AutoPainter improves pix2pix by addition high dimensional feature and global variation loss.In arbiter, The size of PatchGAN image block is 70*70, and exports the probability matrix of 30*30.

DeepColor proposes the setting using two series networks: it is based only upon the color primaries prediction network of profile, with And the rendering web based on profile and primary colours scheme.The art work of natural look can by Color scheme that user provides and from The Color scheme of contour prediction obtains, but the colouring diversity of deepcolor has missing.

ComiColorization is directed to entire caricature for the first time and is originally coloured, and makes on multiple panels of the same role With identical color.There are two interactive modification functions: global color histogram and partial color control point.Histogram is used for face The global colouring of plate, color point are repaired kind for part.

Style2paints is similar to PaintsChainer, is carried out by adding vgg characteristic information based on reference picture The colouring of migration formula.The generation result colouring of the first generation is compared naturally, still because vgg is covered, reference picture color is corresponding to be opened up Spatial information is flutterred, the color structure over-fitting of picture to be painted is caused, cannot adaptively be painted well.The third generation PaintsTransfer can generate the good coloring effect of vision, but the local detail of color is dirty and messy.Forth generation effect obtains Significant increase, and the effect of shadow such as bloom can be added, for one of coloring system best at present, but do not include the enhancing of line original text and Also there is very big difference in animation audiovisual synesthesia part with algorithm realization of the invention.
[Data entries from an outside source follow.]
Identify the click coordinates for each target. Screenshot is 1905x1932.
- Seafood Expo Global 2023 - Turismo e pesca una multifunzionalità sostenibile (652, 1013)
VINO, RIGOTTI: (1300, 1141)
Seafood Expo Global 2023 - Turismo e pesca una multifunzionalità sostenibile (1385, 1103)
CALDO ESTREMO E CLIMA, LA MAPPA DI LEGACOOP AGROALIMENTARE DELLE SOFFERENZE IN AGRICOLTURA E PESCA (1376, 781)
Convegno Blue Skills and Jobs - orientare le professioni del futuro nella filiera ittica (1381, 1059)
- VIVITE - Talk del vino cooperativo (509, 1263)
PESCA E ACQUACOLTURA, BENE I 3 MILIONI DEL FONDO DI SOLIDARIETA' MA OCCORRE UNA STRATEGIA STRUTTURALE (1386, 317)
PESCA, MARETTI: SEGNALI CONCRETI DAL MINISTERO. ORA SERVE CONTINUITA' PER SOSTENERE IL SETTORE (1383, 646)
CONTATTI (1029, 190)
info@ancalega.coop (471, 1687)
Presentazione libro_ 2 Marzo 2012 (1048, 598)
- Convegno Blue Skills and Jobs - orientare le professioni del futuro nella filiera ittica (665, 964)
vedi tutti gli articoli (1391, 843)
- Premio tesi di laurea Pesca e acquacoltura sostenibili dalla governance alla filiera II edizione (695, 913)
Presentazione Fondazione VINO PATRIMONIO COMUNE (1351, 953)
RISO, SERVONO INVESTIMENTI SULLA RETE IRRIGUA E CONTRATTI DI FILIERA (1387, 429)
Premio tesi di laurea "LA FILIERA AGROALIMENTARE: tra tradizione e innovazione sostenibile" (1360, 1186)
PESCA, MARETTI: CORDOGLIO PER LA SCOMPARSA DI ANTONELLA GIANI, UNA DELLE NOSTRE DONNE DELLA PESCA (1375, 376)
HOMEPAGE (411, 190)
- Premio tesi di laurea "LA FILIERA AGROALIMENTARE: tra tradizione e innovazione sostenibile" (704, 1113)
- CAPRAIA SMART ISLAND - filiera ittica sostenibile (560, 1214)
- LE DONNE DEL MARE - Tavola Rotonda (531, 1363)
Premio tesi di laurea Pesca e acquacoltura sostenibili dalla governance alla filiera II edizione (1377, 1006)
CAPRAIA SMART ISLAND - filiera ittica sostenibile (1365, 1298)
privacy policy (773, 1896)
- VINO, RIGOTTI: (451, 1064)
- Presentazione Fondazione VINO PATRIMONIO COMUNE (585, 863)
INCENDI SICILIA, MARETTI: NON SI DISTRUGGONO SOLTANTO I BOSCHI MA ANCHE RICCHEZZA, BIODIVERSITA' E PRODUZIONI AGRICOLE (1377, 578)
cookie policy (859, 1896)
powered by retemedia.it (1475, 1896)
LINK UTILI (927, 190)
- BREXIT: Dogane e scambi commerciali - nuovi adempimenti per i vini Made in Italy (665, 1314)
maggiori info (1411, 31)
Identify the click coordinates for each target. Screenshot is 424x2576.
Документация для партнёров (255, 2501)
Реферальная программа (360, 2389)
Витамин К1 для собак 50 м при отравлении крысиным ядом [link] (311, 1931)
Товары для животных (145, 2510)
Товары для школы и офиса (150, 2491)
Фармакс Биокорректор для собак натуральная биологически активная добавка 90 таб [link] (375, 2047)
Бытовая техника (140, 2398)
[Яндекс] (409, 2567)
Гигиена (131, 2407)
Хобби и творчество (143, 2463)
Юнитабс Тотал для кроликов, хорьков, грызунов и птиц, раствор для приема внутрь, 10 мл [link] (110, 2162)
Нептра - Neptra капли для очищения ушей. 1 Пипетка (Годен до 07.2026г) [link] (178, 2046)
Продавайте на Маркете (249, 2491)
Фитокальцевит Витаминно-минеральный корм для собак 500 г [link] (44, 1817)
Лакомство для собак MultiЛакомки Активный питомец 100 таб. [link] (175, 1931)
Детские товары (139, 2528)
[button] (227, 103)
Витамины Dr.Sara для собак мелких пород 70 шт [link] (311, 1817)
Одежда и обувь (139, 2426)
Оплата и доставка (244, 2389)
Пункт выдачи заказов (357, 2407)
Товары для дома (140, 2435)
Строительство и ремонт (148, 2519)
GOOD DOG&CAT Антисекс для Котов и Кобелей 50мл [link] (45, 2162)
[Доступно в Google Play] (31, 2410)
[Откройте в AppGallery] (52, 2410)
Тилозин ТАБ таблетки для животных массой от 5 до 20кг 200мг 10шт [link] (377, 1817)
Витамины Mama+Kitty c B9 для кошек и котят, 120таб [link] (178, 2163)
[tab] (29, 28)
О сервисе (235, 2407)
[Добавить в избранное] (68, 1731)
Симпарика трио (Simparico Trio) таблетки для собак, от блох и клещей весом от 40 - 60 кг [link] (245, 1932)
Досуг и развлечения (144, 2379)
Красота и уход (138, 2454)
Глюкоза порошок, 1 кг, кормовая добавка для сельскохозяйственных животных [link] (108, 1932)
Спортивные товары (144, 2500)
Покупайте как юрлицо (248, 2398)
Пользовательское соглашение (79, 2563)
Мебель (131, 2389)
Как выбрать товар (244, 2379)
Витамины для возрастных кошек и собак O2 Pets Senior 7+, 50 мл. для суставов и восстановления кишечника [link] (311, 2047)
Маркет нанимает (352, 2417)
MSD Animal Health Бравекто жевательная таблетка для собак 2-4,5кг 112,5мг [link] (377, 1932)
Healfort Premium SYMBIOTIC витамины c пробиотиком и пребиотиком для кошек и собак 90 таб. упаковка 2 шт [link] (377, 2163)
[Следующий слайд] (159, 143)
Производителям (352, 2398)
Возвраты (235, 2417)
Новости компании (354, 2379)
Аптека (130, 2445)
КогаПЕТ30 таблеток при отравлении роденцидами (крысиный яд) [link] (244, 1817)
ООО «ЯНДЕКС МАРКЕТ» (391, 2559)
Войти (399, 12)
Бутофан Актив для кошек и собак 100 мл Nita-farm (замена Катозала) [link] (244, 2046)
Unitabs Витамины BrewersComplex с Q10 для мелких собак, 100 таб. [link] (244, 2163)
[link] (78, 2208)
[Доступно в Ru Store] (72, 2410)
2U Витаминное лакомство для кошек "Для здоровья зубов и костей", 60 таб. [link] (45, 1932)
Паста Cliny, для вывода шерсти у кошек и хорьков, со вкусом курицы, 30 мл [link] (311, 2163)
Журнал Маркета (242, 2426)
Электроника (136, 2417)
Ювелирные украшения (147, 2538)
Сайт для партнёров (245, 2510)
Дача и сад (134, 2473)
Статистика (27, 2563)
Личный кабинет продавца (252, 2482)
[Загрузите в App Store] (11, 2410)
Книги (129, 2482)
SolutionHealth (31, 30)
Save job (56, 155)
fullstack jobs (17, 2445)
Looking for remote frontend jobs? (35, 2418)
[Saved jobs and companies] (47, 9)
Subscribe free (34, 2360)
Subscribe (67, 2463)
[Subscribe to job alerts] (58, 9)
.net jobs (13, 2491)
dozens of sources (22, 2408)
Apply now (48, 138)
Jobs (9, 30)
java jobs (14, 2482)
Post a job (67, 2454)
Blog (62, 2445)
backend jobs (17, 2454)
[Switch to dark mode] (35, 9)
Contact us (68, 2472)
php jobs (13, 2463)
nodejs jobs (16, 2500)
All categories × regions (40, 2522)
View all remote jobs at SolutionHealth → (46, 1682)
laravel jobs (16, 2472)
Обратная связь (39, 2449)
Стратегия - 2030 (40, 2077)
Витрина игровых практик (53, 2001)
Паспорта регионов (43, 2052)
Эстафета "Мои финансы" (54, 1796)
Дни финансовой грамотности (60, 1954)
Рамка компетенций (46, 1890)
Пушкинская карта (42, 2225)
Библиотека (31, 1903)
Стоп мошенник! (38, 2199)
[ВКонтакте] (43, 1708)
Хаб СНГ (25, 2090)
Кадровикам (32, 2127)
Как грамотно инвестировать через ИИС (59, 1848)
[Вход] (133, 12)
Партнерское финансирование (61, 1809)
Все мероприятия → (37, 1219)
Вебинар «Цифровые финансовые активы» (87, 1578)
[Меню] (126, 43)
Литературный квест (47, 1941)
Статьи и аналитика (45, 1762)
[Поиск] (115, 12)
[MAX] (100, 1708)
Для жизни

Traditional animation creation needs the painting skill of profession, colouring experience abundant, and creates the animation figure of high quality As time-consuming and laborious.There is a problem of in current existing animation authoring system it is some have it is to be optimized, such as line original text profession enhancing, The unreasonable diffusion of the color of line original text colouring, the effect of low, the interactive colouring of the degree of intelligence of automatic colouring and user experience deficiency, The whole process of game music photograph album efficiently produces.In view of the above problems, the present invention propose using deep learning, machine learning, The state-of-the-art technologies such as audiovisual fusion build the animation drawing auxiliary authoring system based on GAN.Flexibly realize the line based on GAN and RL The enhancing of original text profession and visualization；Realize that the line original text of high-effect high-quality is painted and its visualized with interacting automatically；It realizes and is based on audiovisual The game music photograph album of fusion and affection computation generates and visualization, to participate in improve the efficiency of animation creation and user Degree, audiovisual experience degree provide more reasonable system architecture.The key technology of the animation drawing auxiliary creation based on GAN is researched and developed, Specialized for line original text, the colouring of line original text effect optimization is necessary with abundant user's audiovisual experience.

Summary of the invention

In view of the above problems, the animation drawing auxiliary creative method based on GAN that the invention proposes a kind of, realizes that line original text is special Industry, the effect optimization of line original text colouring and abundant user's audiovisual experience.

A kind of animation drawing auxiliary creative method based on GAN of the present invention, comprising:

Step a: amateur line original text is subjected to image enhancement, obtains specialty line original text；

For amateur line original text, confrontation study is carried out using generator G and multiple dimensioned arbiter and obtains specialty line original text, is utilized Arbiter D carries out condition distinguishing to specialty line original text, obtains the generation state distribution in generator G in Policy-Gradient loss function, The full articulamentum FC layer building of arbiter D connection simultaneously is handed over and evaluates network than IOU, obtains Policy-Gradient in generator G and loses letter Reward in number；

Step b: it paints to the specialty line original text that step a is generated；

Include: to generate grayscale image and color cluster figure using true color figure and specialty line original text, is generated most based on confrontation network Whole cromogram；

The cromogram for generating final is evaluated；

Step c: game music photograph album is generated, comprising:

The colouring of animation emotion: keep animation color schemes associated with emotion, given birth at random according to the affective tag of input At corresponding color tips, color image is generated using confrontation network G AN；

Animation song emotion recognition: keeping animation song paragraph associated with emotion, obtains animation song paragraph and emotion is closed Gang mould type carries out generalization ability test to model；

Photograph album animation producing based on rhythm identification: first carrying out pumping value to audio signal, estimates function using confrontation network G AN Rate spectrum, find the frequency of stress or its harmonic wave in melody, controls the frequency of image transition and transformation accordingly.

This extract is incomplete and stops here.